[GCFL-discuss] Nations

Discussion of the Good, Clean Funnies List gcfl-discuss at gcfl.net
Wed Jun 29 07:13:44 CDT 2005


The United States is not a "Christian nation."

The majority of our citizens are Christian, Christianity had a great deal
to do with the foundations of how we define our principles. In fact, the
very idea of voting to decide the best course of action came from the
dissenting Protestant churches, before it reached civil government. But
our founders made a deliberate decision that the nation, the state, the
government, would not endorse any faith, or make any faith its own
official foundation.
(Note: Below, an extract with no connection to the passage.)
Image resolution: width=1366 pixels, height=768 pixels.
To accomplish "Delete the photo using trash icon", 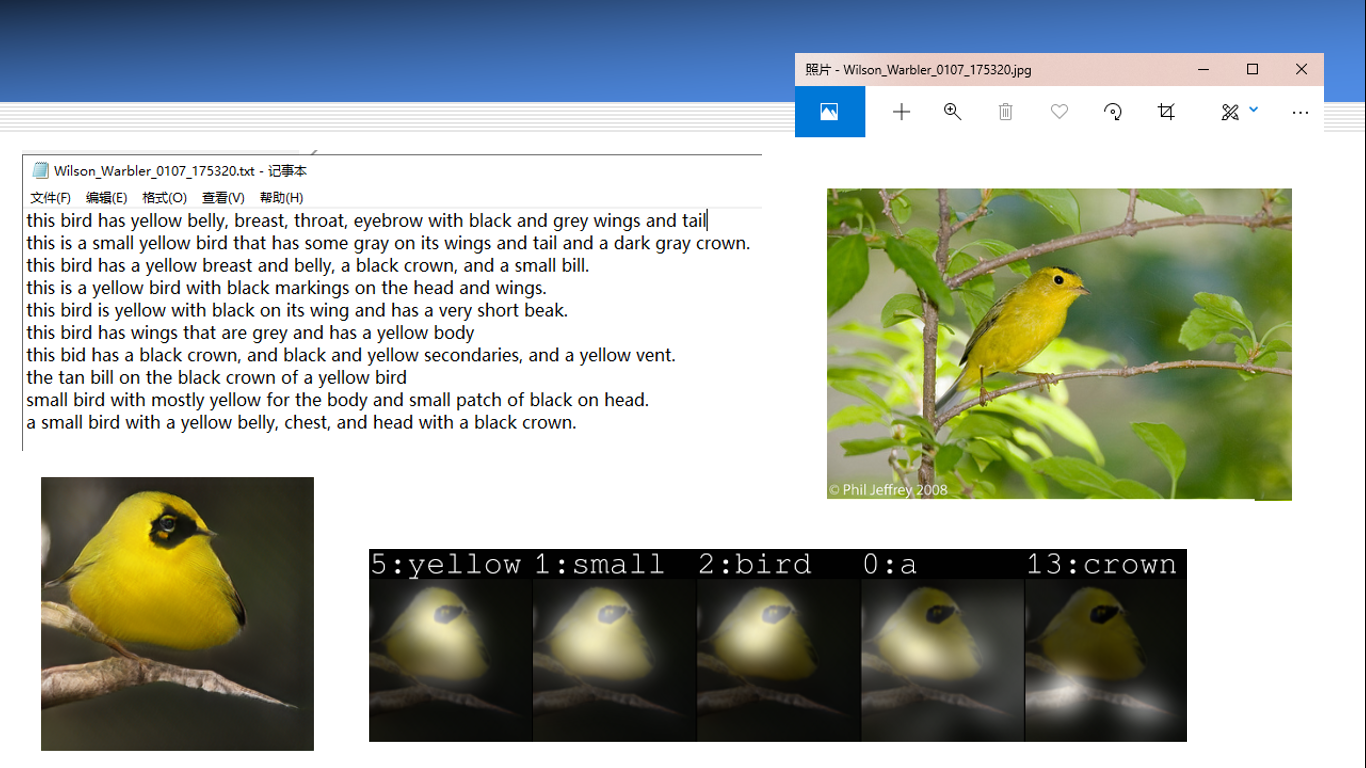I will 1005,111.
That was a decision made by men (women were not
formally permitted to be part, although many made themselves a part
anyway) who were for the most part Christians, and among other things
concluded that this was best for their faith as well as for good civil
governance.

At the time we decided that, Canada, England, the entire British Empire,
had an official church, the Anglican Church, with the King (or Queen) of
England as its head (rather than the Pope, and, as some dissenting
Protestants used to say, rather than the Lord Jesus Christ).
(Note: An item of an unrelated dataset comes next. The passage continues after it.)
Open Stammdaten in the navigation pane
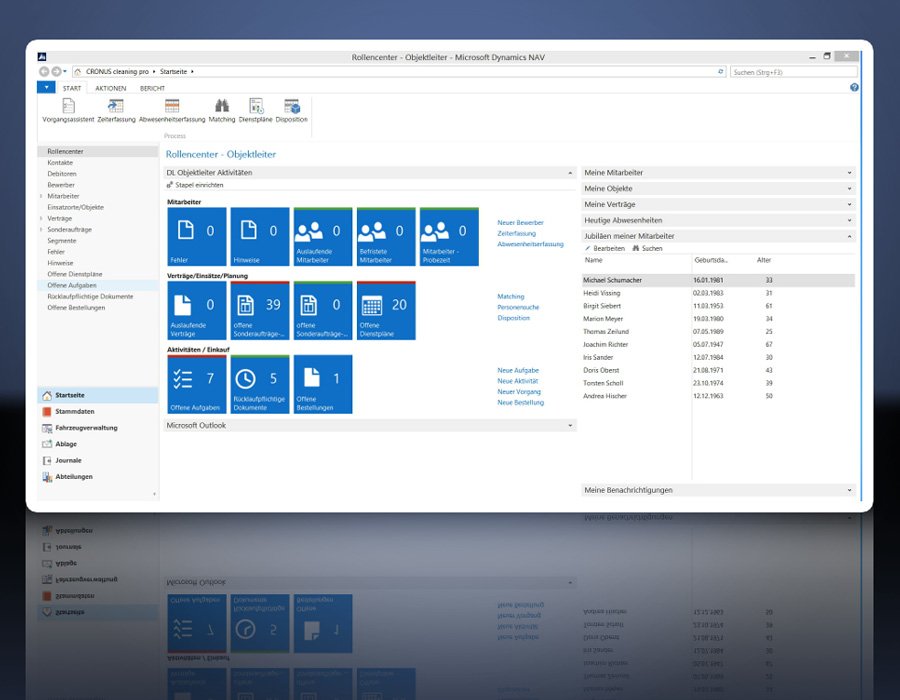This screenshot has height=700, width=900. click(x=76, y=412)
If Canada is classified by the United Nations as "not a Christian
nation," it is probably because Canada has disestablished the Anglican
Church as the official church of the government. Without an established
church, there is no way to define a nation as being of one specific
faith. In Saudi Arabia, by contrast, the House of Saud are botht he
ruling family and the official guardians of the holy shrines of Mecca and
Medina.

Nations which once had, or still technically have, an official
state-supported church now have overwhelming majorities that don't bother
to go to church at all. Inthe United States, where church attendance has
never been enforced or encouraged by the state, we have the highest level
of church participation. 

You can see this difference in how ours laws treat a subject like gay
marriage. In Canada, and Europe, having got rid of the power of the
official church, there is an attitude of "why not?" In the U.S., where
the churches are independent (and plural) every church feels free to
advance what it believes to be best. In Canada, some church people wonder
whether the simple statement Quama made, that homosexuality is against
the Bible, could be legally defined as "hate speech" and subject to
prosecution. In the U.S., our courts simply have no jurisdiction at all
over matters of faith and doctrine. That is so well established that no
court is going to reconsider it.

That is a good trade-off. Someone entrusted with government authority may
not USE that authority to advance their own faith, beyond what they could
do as an individual citizen in any case, but the government -- no matter
what is the current cultural fad -- cannot interfere in citizens
practicing their own faith.

I agree with Quama's prayer request, with one picky little point of
clarification: we are praying that those who have authority will have the
wisdom to use it well, not praying blindly that God will bless their work
with success, no matter how misguided, or increase their power, not
matter how misused.

Siarlys

P.S. The whole gay question raises an interesting contrast: since it is a
biological side-show at best, and there is a norm to human emotions and
behavior which is not gay, for the majority of us who are not tempted, it
is the only sin we don't have to worry about.